# Fuel Line Clamp Size?



## Michael303 (Dec 3, 2015)

I want to add a fuel shut off valve to my Ariens 922008 and while I'm at it I'd like to replace the original fuel line clamps with something that's easier to use. The original wire ones are a pain. 

Can someone tell me what size I need? Is it 10mm? 

What size is the fuel line?

Thanks!


----------



## dbert (Aug 25, 2013)

These work rather well for me.


----------



## bad69cat (Nov 30, 2015)

I prefer the old school screw clamps http://shop.advanceautoparts.com/p/...8-P?navigationPath=L1*14922|L2*15018|L3*15877


----------



## Shryp (Jan 1, 2011)

Ebay has a lot of fuel valves that come with clamps for cheap.


----------



## db130 (Feb 16, 2013)

the typical small engine fuel line inner diameter is 1/4" and the outer diameter is 1/2"

the small gear clamps that advertise as being able to clamp down to 1/4" - i usually buy tose.
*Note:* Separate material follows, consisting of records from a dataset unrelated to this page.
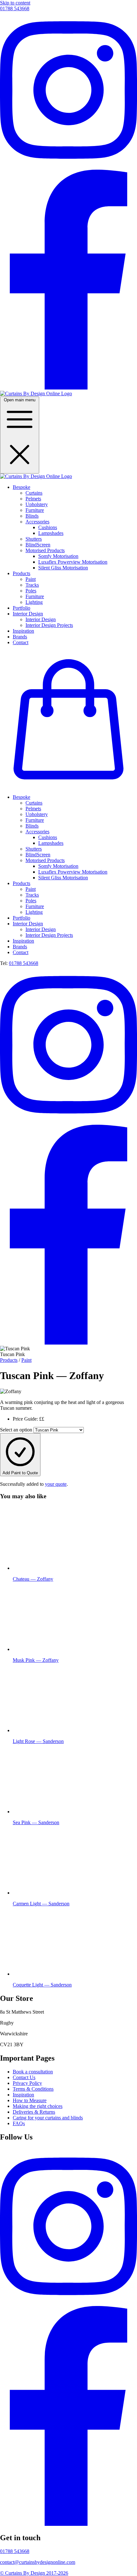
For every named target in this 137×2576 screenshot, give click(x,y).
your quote (56, 1484)
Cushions (47, 527)
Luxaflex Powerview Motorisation (72, 562)
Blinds (32, 516)
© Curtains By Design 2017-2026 (34, 2573)
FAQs (19, 2123)
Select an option (16, 1429)
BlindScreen (37, 544)
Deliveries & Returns (34, 2112)
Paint (30, 579)
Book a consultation (33, 2071)
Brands (20, 636)
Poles (30, 590)
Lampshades (50, 533)
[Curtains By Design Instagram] (68, 166)
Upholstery (36, 504)
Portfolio (21, 608)
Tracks (32, 585)
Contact (20, 642)
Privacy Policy (27, 2083)
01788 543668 (14, 8)
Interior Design (28, 613)
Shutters (33, 539)
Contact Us (24, 2077)
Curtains (33, 493)
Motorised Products (45, 550)
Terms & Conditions (33, 2089)
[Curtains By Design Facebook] (68, 387)
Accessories (37, 521)
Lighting (34, 602)
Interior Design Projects (49, 625)
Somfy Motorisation (58, 556)
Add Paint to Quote (20, 1472)
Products (21, 573)
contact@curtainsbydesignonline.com (37, 2562)
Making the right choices (37, 2106)
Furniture (34, 510)
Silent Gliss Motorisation (63, 567)
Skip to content (15, 2)
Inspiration (23, 631)
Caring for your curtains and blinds (48, 2117)
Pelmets (33, 498)
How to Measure (30, 2100)
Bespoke (21, 487)
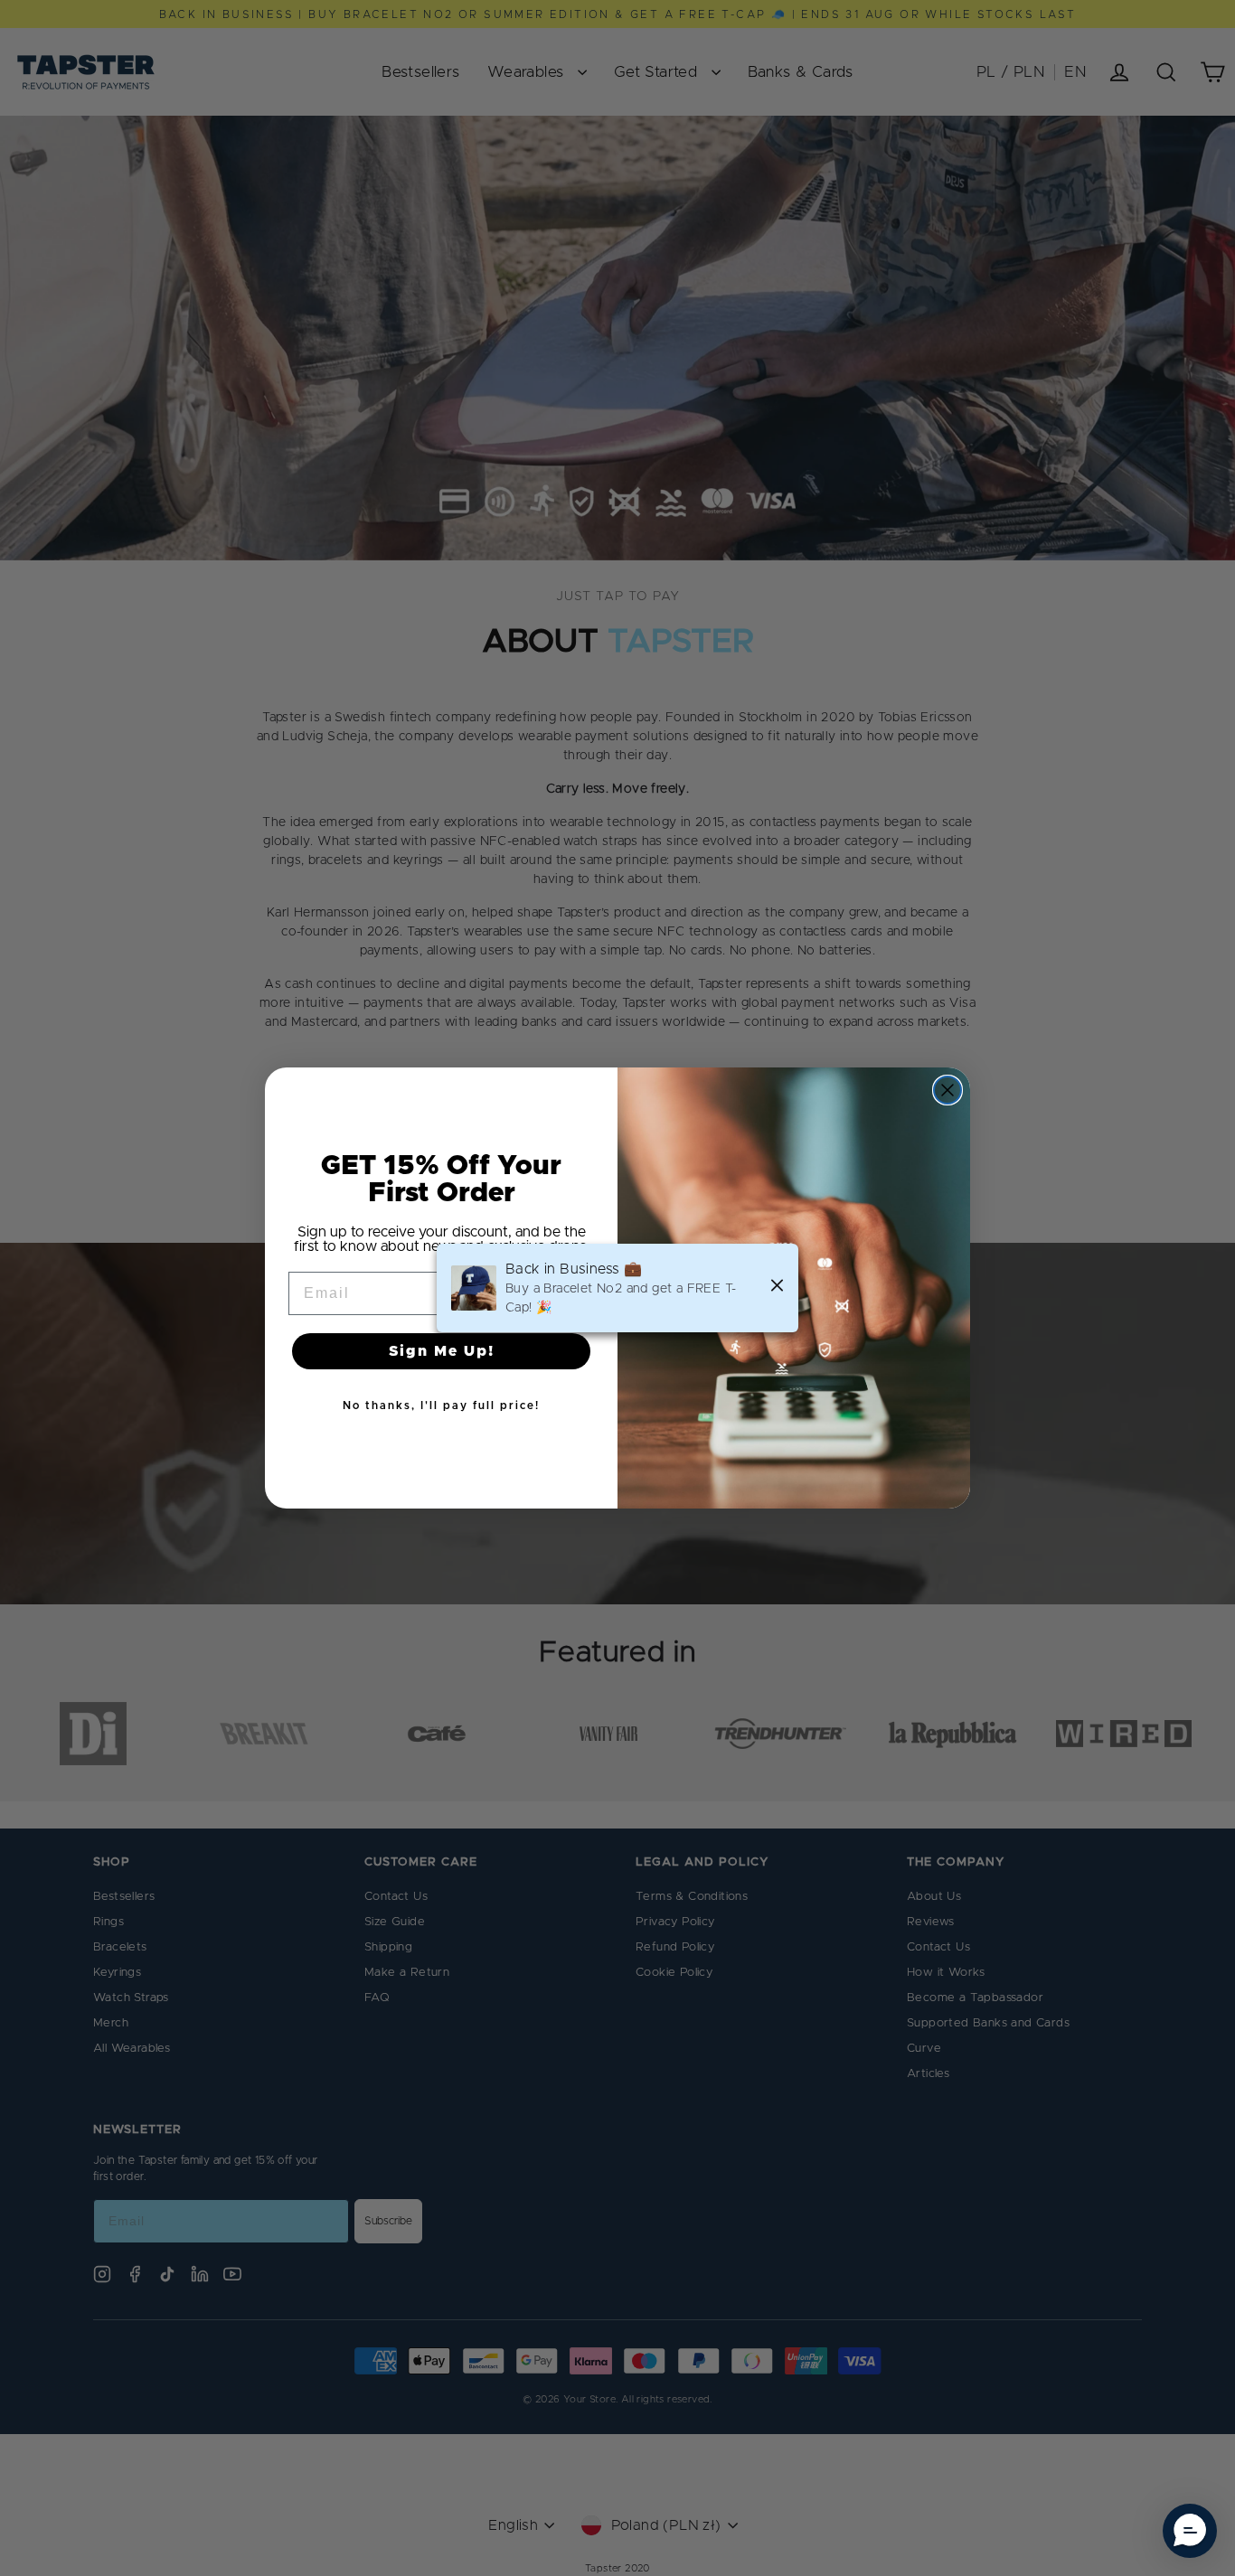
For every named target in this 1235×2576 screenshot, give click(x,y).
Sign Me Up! (442, 1351)
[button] (1190, 2531)
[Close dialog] (947, 1090)
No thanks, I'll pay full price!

i prefer gear clamps as some of my snowblowers use clear fuel lines that tend to have a smaller-than-normal outer diameter.


----------



## Michael303 (Dec 3, 2015)

Thanks for the feedback, everyone, and thanks for the details, db130.



db130 said:


> the typical small engine fuel line inner diameter is 1/4" and the outer diameter is 1/2"
> 
> the small gear clamps that advertise as being able to clamp down to 1/4" - i usually buy tose.
> 
> i prefer gear clamps as some of my snowblowers use clear fuel lines that tend to have a smaller-than-normal outer diameter.


----------